Is there anything else that is required to (de-)serialize a UPath other than its string representation and the storage options?
I'm not sure it will be that straight forward. I think one gotcha could be that they aren't necessarily always going to be standard type objects. For instance, the gcsfs file system can take a google.auth.credentials.Credentials object for the token key word argument which may make (de-)serialization tricky in this case.
Makes sense. In that case my suggestion above is likely off the table. pydantic requires a known schema for serialization. I thought that was just a str and maybe a dict with with native JSON types for the storage options. If that is not true, and it looks like its not, there is little we can do here.
Hi @pmeier and @andrewfulton9
Would you be open to integrate this into the UPath class optionally when pydantic is available in the environment?
Very much so. Yes.
Regarding serialization: To be able to correctly represent a UPath, you basically have to consider UPath().protocol, UPath().path and UPath().storage_options. In many cases users interact with universal-pathlib (and with fsspec) in terms of "urlpaths", which can be thought of as the uri string version of the three combined. The caveat here is that for many filesystems not all information can be represented as a urlpath. So the conversion from
protocol: str
path: str
storage_options: Mapping[str, Any] # could be more specficially typed per filesystem
to urlpath: str is lossy.
case 1
That being said, there are many cases in which a trivial representation of:
f"{protocol}://{path}" # i.e. memory:///a/b/c, file:///a/b/c, ...
is enough, because storage_options are most likely empty.
case 2
Then there are a few cases where the relevant storage_options can be easily serialized, because they have values of types that can be represented easily in json.
UPath("s3:///bucket/a/b/c", anon=True)
case 3
Some storage options are more complicated to serialize, examples are the ones that @andrewfulton9 mentioned in the comment above.
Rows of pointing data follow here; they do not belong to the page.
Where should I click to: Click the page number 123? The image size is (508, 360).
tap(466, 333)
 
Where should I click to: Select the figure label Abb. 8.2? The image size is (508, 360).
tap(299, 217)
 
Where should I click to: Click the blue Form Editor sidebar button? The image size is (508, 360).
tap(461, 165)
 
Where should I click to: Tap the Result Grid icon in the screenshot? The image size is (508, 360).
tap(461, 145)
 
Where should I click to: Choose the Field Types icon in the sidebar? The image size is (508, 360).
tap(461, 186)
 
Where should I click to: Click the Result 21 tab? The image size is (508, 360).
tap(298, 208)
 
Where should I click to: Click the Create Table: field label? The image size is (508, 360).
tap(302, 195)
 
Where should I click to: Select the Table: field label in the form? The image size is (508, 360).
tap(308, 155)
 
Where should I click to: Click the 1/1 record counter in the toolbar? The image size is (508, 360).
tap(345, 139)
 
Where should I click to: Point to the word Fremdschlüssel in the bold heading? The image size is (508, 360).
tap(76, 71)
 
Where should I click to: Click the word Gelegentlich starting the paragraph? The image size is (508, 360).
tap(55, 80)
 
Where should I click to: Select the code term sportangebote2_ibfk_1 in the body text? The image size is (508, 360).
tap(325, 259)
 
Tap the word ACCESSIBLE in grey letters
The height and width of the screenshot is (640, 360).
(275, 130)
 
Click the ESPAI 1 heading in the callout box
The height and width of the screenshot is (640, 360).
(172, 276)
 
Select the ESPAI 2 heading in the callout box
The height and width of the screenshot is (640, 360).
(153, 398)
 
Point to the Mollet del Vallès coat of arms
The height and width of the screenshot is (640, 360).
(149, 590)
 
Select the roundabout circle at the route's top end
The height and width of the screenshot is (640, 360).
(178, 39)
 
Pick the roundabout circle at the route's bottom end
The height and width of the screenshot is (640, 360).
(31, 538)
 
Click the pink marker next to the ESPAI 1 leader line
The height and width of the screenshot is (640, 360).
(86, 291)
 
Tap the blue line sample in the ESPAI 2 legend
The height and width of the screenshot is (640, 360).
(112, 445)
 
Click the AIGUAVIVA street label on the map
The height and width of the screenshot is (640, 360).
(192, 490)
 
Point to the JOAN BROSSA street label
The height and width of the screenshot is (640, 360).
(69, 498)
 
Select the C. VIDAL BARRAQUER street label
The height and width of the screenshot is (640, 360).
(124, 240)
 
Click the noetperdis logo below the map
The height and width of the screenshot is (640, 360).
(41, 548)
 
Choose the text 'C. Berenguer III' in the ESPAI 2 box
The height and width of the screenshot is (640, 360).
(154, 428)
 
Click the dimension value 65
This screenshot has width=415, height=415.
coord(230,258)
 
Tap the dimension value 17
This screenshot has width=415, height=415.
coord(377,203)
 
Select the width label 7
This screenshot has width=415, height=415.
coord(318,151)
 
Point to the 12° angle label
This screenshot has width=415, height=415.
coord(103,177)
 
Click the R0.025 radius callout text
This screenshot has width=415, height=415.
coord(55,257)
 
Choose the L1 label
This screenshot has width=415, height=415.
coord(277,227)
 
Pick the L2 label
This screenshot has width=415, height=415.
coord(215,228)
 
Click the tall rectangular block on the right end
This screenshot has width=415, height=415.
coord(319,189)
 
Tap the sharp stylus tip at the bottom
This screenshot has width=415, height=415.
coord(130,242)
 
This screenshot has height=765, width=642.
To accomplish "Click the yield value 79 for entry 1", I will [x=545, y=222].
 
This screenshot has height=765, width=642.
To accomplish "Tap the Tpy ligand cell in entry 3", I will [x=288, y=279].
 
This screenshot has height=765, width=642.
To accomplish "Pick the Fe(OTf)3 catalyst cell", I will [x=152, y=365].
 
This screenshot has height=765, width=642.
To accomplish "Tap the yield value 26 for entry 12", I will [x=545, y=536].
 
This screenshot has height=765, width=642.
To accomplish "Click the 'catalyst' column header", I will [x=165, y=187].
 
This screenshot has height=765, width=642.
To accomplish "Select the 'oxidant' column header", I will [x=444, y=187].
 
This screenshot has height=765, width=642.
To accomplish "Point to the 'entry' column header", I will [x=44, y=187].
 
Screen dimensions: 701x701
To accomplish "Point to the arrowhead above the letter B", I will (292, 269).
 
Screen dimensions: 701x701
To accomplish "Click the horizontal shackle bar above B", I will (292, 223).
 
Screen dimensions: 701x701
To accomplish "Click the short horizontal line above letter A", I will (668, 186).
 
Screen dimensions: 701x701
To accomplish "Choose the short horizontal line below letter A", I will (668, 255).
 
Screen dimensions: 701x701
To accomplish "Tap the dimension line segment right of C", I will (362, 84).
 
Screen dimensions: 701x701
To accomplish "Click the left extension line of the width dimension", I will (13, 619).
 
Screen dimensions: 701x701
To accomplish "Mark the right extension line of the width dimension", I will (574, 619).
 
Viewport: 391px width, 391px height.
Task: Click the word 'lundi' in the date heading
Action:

We could think of options where we fall back to pickling those, or drop them from the serialization.
case 4
Once chaining support is fully available storage_option serialization is crucial, because the chained filesystems are nested in the storage_options.
protocol = "simplecache"
path = "/a/b/c"
storage_options={
"target_protocol": "memory"
"target_options": {"someoption": "somevalue", ...}
}
support
I think we can start supporting case 1 and 2, and raise an exception in case 3. That way some of the users will be able to have fully functioning support for this, and we can think about how to enable case 3 further down the line.
@ap-- @andrewfulton9 I've opened a PR for case 1 and 2 in #395.